その些細な夜のおかげで君と気軽に話すようになった。最初から君は手伝いに来た全員のことを気にかけて話しかけたりしていたから、きっと特別なことではなかったけど私は嬉しかった。素直さが足りない私が、惨めさを盾にして受け取れなかった優しさを素直に受け取ることができたから。その次の日の夕方に作業は終了し、夜には部屋で打ち上げが行われた。隣に居続けてくれた君は、お酒のせいで少し呂律の廻らない話し方で、最後の仕上げは一緒のアトリエに住む親友と二人ですると嬉しそうに話していた。接点が無くなってしまうことに落ち込む私には気がつかず一方的に親友について語る君はとても幸せそうだった。悲しい気持ちを抱えたことが無駄なくらいに次の週には君に呼び出され、関わりは続いた。何かにつけて手伝いに駆り出され、多くの時間を一緒に過ごすようになった。君の人使いの荒さによって手伝いは常に不足していたから、二つ返事で駆けつける私は君の中で貴重な存在に変わった。私は優しい人間だから二十四時間営業のコンビニみたいな役割をしていた訳ではない。君のことが好きだった。あの夜から私は君のことが好きだった。関わる度に君の作品作りの姿勢に尊敬を抱いた。
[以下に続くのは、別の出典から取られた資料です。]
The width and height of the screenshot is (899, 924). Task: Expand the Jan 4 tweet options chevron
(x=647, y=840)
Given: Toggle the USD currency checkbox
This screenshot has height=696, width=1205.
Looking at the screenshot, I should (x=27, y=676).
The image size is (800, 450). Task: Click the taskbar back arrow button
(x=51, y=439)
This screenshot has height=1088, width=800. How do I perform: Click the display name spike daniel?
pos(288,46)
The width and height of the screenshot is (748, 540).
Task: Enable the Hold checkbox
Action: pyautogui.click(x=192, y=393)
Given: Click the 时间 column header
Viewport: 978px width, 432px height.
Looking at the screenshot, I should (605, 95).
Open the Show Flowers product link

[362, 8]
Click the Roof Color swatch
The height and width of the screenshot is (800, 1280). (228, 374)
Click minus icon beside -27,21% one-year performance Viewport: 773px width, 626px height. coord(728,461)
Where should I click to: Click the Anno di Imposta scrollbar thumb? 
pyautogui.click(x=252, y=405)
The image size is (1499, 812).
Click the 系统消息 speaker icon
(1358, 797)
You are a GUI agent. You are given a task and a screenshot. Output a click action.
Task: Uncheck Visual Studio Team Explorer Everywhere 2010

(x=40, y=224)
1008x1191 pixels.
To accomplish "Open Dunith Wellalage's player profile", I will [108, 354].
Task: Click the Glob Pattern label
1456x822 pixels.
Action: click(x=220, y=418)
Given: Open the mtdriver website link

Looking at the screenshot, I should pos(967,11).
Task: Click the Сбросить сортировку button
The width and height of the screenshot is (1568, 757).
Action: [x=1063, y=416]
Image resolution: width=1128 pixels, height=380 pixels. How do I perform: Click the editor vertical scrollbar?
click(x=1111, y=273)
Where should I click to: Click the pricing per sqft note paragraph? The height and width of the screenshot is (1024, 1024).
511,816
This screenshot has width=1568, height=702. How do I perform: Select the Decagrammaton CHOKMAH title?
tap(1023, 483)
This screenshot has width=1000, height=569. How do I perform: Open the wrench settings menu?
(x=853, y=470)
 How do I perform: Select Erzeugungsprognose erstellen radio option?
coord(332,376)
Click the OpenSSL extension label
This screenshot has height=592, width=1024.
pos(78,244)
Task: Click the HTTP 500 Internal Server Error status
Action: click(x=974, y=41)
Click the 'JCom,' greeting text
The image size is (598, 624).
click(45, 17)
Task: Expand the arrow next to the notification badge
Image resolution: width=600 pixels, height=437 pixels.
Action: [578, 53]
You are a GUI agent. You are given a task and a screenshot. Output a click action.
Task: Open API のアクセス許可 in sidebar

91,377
尊敬は恋を加速させる。君に釣り合うようになりたくて、自分の作品制作にも前より集中するようになった。そんなふうに過ごしていると時間は流れるように過ぎた。初めて話してから二回目のクリスマスに君とキスをした。意外とロマンチックな君が愛おしくて笑った。無色の関係に恋人という色がつけられた。とても良いと思った。